Vale (VALE3) cai 11% em março, mas otimismo do mercado persiste: minério forte e avaliação barata sustentam aposta
A Vale (VALE3) acumula uma queda de cerca de 11% em março, pressionada pela aversão global a risco e pela tensão geopolítica no Oriente Médio. O movimento é paradoxal: enquanto as ações da gigante mineradora recuam, o preço do minério de ferro, seu principal produto, opera acima de US$ 110 a tonelada, com ganhos de aproximadamente 8% no mesmo período. Essa desconexão entre o desempenho do ativo e o preço da commodity destaca uma pressão de mercado específica sobre a empresa, mesmo em um ambiente de commodities favorável.
Apesar da queda, a visão de analistas permanece firmemente positiva. Em relatório recente, o JPMorgan reiterou a Vale como a opção mais barata do setor, mantendo uma recomendação de compra com preço-alvo de R$ 96 para a ação ordinária.

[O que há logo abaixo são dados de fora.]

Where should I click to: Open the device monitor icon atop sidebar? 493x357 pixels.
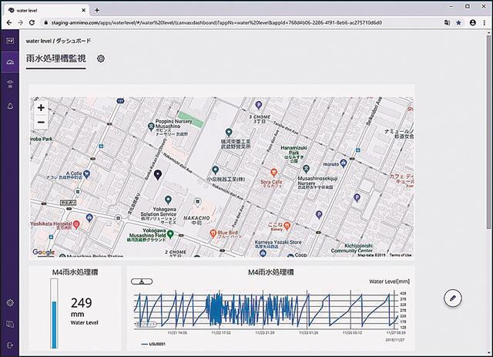[10, 41]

O banco reconhece um cenário desafiador, marcado por tensões geopolíticas, problemas climáticos na Austrália e discussões sobre oferta na China. No entanto, a avaliação aponta para uma vantagem competitiva estrutural da mineradora brasileira.
A tese de investimento se sustenta na avaliação. A Vale negocia a cerca de 4,6 vezes o valor da empresa sobre o Ebitda, um múltiplo considerado atrativo frente aos fundamentos e ao cenário de preços do minério. O otimismo do mercado, portanto, não ignora os riscos, mas aposta que a desvalorização recente das ações já precificou esses desafios, deixando a companhia em uma posição de valor relativo forte. A pressão sobre o papel é vista mais como uma correção de curto prazo do que uma mudança estrutural na percepção de seu negócio.